The first two had no effect. It did not set any flag. The last seemed to work, but I want a way to change flags inside the CMake file, not in the command line.
So how do I set flags inside the CMakeLists.txt file?
I have read the explanation in that you linked, but I don’t understand the difference between the two ( why the former doesn’t work where as the latter does )
CMake went through a significant change in how it dealt with CUDA in the 3.8 - 3.12 timeframe.
You can read about it on the CMake github site:
The set(CUDA_NVCC_FLAGS… syntax was part of the old (deprecated) methodology. The target_compile_options(… syntax is part of the new methodology (so called “first class language support”).
Your first approach will tell the “whole world” (all the targets) what CUDA flags to use (this is the old way of using CMake).
The second approach sets the flags for “target” only, and by setting it to private the flags will not be inherited by anyone linking with “target”.
The idea is that all your different targets are objects that have properties that can be set/get.
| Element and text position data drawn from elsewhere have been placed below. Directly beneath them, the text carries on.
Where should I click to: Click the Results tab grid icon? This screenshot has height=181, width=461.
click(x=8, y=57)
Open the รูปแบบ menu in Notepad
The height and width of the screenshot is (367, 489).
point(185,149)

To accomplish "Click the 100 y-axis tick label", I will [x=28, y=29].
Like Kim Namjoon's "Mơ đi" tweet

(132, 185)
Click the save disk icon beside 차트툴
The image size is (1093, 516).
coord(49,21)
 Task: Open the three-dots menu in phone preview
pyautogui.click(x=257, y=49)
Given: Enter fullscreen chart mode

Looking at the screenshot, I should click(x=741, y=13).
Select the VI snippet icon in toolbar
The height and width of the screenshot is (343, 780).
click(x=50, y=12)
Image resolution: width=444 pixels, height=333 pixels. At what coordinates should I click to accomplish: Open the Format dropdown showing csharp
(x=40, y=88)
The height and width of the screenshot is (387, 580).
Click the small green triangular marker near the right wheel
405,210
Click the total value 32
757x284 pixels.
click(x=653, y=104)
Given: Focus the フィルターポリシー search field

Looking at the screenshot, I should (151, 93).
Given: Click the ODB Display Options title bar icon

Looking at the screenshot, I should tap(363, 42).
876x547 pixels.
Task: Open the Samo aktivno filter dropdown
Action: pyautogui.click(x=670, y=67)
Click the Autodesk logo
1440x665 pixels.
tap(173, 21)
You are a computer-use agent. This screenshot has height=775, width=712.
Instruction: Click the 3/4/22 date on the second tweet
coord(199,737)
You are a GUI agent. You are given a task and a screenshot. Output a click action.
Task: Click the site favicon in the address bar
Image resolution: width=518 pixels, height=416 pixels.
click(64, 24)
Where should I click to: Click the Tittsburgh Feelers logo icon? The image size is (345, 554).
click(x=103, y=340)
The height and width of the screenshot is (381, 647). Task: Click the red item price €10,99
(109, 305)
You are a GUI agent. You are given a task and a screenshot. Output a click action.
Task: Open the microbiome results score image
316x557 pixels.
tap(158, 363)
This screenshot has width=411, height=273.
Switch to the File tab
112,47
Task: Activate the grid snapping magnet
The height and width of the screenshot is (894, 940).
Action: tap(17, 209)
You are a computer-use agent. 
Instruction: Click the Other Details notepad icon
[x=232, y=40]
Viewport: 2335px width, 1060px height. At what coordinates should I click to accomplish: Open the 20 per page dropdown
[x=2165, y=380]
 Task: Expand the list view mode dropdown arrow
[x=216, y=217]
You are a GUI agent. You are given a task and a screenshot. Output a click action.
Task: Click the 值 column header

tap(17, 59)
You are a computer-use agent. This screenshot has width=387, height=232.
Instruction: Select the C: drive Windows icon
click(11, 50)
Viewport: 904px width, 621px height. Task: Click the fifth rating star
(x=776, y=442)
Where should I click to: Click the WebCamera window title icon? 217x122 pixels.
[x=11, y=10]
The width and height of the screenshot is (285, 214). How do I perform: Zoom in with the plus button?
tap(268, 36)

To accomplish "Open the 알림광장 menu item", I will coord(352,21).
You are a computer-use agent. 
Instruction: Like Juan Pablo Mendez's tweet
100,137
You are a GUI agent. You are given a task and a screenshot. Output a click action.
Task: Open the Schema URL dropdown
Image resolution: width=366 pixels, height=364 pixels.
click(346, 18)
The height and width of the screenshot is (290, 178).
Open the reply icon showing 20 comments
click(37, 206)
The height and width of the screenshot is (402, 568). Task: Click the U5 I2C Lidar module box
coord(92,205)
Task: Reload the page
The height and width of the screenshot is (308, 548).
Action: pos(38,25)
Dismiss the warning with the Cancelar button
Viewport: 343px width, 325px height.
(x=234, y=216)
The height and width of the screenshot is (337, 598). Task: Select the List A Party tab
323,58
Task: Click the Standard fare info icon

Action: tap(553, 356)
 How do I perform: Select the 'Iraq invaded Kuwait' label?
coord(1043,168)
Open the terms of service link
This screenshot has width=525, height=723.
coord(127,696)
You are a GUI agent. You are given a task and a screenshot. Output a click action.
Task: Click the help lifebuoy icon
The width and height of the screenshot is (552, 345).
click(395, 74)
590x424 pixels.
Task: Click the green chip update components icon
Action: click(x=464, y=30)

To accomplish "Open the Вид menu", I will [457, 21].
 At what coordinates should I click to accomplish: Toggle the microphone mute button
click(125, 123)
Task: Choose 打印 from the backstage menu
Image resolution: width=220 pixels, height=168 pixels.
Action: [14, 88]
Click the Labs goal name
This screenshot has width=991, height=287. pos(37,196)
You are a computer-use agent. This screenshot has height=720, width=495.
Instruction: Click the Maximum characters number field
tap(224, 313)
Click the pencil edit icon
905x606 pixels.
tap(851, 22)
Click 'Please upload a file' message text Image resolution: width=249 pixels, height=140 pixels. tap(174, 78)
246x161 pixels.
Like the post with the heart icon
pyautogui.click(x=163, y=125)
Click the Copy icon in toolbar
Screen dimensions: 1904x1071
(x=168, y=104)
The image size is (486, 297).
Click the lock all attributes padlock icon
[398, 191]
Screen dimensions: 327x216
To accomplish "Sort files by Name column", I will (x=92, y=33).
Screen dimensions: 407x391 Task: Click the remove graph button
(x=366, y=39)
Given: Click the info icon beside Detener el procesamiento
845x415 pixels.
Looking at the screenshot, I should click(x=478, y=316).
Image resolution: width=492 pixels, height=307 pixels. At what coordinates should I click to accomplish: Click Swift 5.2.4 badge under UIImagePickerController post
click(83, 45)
They can also inform other targets what is required to link with your target. It’s important to learn the difference between private/public.
This is a very powerful modular approach, that really lets you build large software projects IMO.
but it always fails to link the nvsheme library, and it returns me errors like undefined reference to nvsheme_
Could you please help me with this problem?
The CMake target_link_libraries command automatically adds the -llibrary-name option to the command line. You don’t need to add it again using target_compile_options. As for the undefined reference, is “nvsheme_” spelled correctly?